──────── Given records ────────

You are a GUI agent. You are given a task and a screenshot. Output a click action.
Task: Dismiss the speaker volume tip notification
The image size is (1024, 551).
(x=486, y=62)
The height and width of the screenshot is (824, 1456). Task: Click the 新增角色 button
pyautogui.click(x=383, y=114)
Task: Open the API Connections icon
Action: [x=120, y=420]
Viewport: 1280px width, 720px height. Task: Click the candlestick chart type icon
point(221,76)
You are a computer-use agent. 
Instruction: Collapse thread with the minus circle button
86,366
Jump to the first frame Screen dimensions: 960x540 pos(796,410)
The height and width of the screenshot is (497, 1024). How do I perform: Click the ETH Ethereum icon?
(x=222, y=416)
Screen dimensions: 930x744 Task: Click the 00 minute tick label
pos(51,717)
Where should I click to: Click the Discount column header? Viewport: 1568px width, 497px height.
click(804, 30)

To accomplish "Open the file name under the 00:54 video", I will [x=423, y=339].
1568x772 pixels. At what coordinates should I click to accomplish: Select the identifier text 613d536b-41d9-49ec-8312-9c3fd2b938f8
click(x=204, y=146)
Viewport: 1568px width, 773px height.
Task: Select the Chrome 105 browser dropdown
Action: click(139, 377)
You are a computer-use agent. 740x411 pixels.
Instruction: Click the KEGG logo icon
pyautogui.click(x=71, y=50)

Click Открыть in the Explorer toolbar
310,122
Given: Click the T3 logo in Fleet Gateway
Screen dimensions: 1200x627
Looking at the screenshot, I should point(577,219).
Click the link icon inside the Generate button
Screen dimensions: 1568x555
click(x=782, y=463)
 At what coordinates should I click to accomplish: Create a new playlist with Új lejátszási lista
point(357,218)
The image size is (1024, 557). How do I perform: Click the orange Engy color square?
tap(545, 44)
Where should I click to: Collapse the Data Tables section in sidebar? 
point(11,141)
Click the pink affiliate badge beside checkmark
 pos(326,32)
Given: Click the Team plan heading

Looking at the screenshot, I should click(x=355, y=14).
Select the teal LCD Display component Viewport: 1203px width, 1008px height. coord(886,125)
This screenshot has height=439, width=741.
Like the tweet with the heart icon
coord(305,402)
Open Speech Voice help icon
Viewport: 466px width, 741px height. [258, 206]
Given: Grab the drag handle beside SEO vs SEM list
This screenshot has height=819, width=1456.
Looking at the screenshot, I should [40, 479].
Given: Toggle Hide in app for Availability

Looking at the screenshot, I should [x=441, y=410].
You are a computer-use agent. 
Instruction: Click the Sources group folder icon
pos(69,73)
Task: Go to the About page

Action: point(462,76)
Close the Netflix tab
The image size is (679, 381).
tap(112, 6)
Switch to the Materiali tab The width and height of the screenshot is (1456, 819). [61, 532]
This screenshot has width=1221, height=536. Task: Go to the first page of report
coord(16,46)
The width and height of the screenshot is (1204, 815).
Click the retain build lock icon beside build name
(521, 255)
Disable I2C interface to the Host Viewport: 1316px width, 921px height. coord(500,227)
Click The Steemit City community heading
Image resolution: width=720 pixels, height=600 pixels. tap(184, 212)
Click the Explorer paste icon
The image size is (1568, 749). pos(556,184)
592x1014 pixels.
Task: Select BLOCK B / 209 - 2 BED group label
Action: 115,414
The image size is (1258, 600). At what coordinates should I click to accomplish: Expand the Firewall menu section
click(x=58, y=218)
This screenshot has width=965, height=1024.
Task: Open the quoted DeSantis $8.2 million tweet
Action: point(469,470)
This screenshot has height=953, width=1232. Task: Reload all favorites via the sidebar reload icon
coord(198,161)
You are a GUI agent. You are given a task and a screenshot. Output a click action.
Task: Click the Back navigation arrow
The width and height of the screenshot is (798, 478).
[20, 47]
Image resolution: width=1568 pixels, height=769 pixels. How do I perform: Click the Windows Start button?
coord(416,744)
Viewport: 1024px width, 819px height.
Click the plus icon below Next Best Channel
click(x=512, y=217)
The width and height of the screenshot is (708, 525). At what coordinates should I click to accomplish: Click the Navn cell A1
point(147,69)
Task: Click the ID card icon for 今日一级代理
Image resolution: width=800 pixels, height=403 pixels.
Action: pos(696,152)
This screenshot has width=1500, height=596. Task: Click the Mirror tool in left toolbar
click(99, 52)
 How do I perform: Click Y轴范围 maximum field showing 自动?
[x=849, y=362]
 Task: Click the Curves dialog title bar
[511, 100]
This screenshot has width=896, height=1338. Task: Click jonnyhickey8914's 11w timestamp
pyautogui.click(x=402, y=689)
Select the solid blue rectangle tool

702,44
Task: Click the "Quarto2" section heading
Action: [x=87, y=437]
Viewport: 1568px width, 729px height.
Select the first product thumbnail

────────

Rewrite the rows above as a numbered list, starting at the line that contains "The image size is (1024, 557)." and ending at the line that contains "Image resolution: width=720", with blank lines omitted.

Response to the exercise:
1. The image size is (1024, 557). How do I perform: Click the orange Engy color square?
2. tap(545, 44)
3. Where should I click to: Collapse the Data Tables section in sidebar? 
4. point(11,141)
5. Click the pink affiliate badge beside checkmark
6.  pos(326,32)
7. Given: Click the Team plan heading
8. Looking at the screenshot, I should click(x=355, y=14).
9. Select the teal LCD Display component Viewport: 1203px width, 1008px height. coord(886,125)
10. This screenshot has height=439, width=741.
11. Like the tweet with the heart icon
12. coord(305,402)
13. Open Speech Voice help icon
14. Viewport: 466px width, 741px height. [258, 206]
15. Given: Grab the drag handle beside SEO vs SEM list
16. This screenshot has height=819, width=1456.
17. Looking at the screenshot, I should [40, 479].
18. Given: Toggle Hide in app for Availability
19. Looking at the screenshot, I should [x=441, y=410].
20. You are a computer-use agent. 
21. Instruction: Click the Sources group folder icon
22. pos(69,73)
23. Task: Go to the About page
24. Action: point(462,76)
25. Close the Netflix tab
26. The image size is (679, 381).
27. tap(112, 6)
28. Switch to the Materiali tab The width and height of the screenshot is (1456, 819). [61, 532]
29. This screenshot has width=1221, height=536. Task: Go to the first page of report
30. coord(16,46)
31. The width and height of the screenshot is (1204, 815).
32. Click the retain build lock icon beside build name
33. (521, 255)
34. Disable I2C interface to the Host Viewport: 1316px width, 921px height. coord(500,227)
35. Click The Steemit City community heading
36. Image resolution: width=720 pixels, height=600 pixels. tap(184, 212)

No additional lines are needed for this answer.